The road ahead: philosopher king or money king
Last week’s column dealt with President Trump’s proposed Board of Peace and how it effectively formalised the split within the Western alliance. Cyprus has now found itself facing the difficult decision of whether to attend the board’s invitation to Washington on February 19 for its first meeting.
After the initial euphoria and self-congratulation of being invited to join the board, the Cyprus government’s tendency to place image and publicity above substance backfired spectacularly.
The rush to claim credit for putting Cyprus at the forefront of international policymaking and for being part of a “closed circle of invitees” was made a mockery once details emerged about what the Board of Peace actually stood for. Instead of acting prudently and waiting to understand the real purpose of the invitation, the government succumbed to its own hype and basked in an ephemeral sense of success.
This made the task of Foreign Minister Constantinos Kombos, who attempted to spin the issue after the debacle, considerably harder. His claim that it is always better to be among the invited rather than among the sidelined was little more than a face-saving exercise.
Perhaps President Nikos Christodoulides should have paid closer attention to the now infamous quote from Canadian Prime Minister Mark Carney’s Davos speech: “The strong do what they can and the weak suffer what they must.” The phrase originates from Thucydides’ account of the Peloponnesian War, specifically the siege of Melos in 416 BC.
That episode is remembered for the negotiations between Athens and the small island of Melos, in which Athens demanded that the Melians join the Delian League – an ancient predecessor, of sorts, to today’s Board of Peace. It is taught as a classic case study in political realism, illustrating that the international system is anarchic and that states act primarily on the basis of power and advantage.
One would like to think that, even if Trump wishes to drag us back to such a state of international relations, the world has moved on. The entire European Union project stands as proof that cooperation, rather than coercion, has gradually become the preferred path. President Christodoulides has wisely sought refuge in a common EU approach to membership in the Board of Peace, abandoning earlier talk of “the special role Cyprus could play in the broader Middle East”.

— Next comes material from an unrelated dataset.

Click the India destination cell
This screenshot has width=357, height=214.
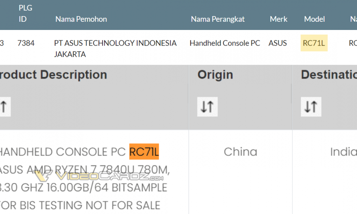click(343, 152)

Referring to the EU provides us here in Cyprus with a much-needed safety net which is not widely appreciated. The recent decision by the Cyprus Supreme Court to dismiss the case of Doria Varoshiotou is a case in point. The case, I remind you, was about the decision by the Cyprus Constitutional Court to terminate Varoshiotou from her post as a district judge. As is usual with lawyers, the case has degenerated into minute technical legal issues which I won’t bother you with. The essence of the matter behind all this is whether Varoshiotou’s verdict on the widely publicised Thanasis murder made her essentially a persona non-grata among the legal establishment. The fact that the decision of the Supreme Court was a narrow 5-3 majority with the president and vice-president in the minority may offer some hope about the future of justice in Cyprus. As it is, the case will now head to Strasbourg with Europe providing a check on the legal proceedings on our island.
The EU, of course, has problems of its own. As former EU trade commissioner Pascal Lamy recently observed: “The EU is predictable, slow and rules-based. Trump is the opposite. We’re playing a game with someone who doesn’t play by the same rules.”

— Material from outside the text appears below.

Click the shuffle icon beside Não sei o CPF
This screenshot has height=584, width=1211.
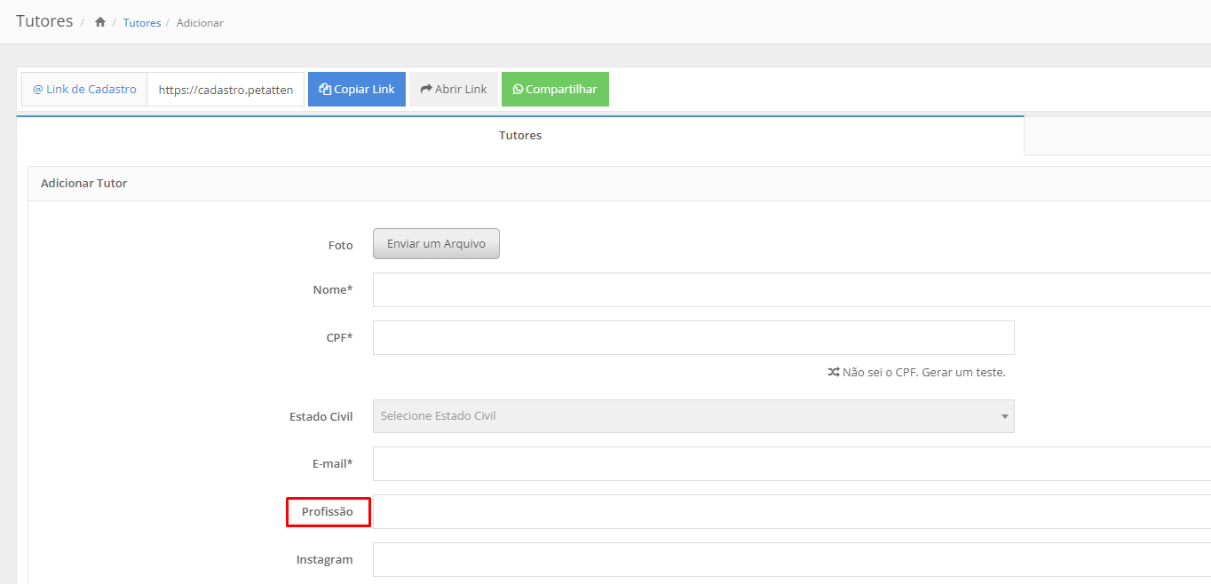point(833,373)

This logic underpins the initiative launched by Germany and France to form the so-called “E6 group” among leading EU member states. Its stated aim is to strengthen Europe’s resilience and long-term competitiveness, bringing together Poland, Spain, Italy and the Netherlands alongside the two founders and try to improve the decision-making process. Although this effort inevitably treads on the toes of EU collective decision-making, Europeans – including us Cypriots – should recognise that desperate times call for desperate measures.
Some Cypriot commentators have already expressed hostility toward the E6, arguing that it undermines the veto power of smaller states. Yet they offer no credible alternative to a system in which narrow national interests routinely block action and the common good suffers. It is widely acknowledged that one of the central flaws of the United Nations is its ineffectiveness, which stems from the veto power of the five permanent members in the Security Council – ironically, a defect the Board of Peace claims it wishes to overcome.
Returning back to ancient Greece, Plato identified democracy’s weakness as the sacrifice of effectiveness in the name of legitimacy. In addition, in today’s democracies, competition between political factions, leads each side to sabotage the other, resulting in paralysis. Contemporary examples abound: France’s fiscal deadlock has left the country almost ungovernable while the UK’s political turbulence following the scandal surrounding Peter Mandelson’s links to Jeffrey Epstein has led to attempts to destabilise Prime Minister Keir Starmer.
Plato’s solution was to offer the philosopher king, a ruler guided by wisdom and the common good. Instead, in Trump we seem to have found not a philosopher king but a money king. It may be a sign that our societies are drifting away from a love of wisdom towards the worship of material wealth. Cyprus now finds itself forced to choose between the two. Let us hope we choose wisely.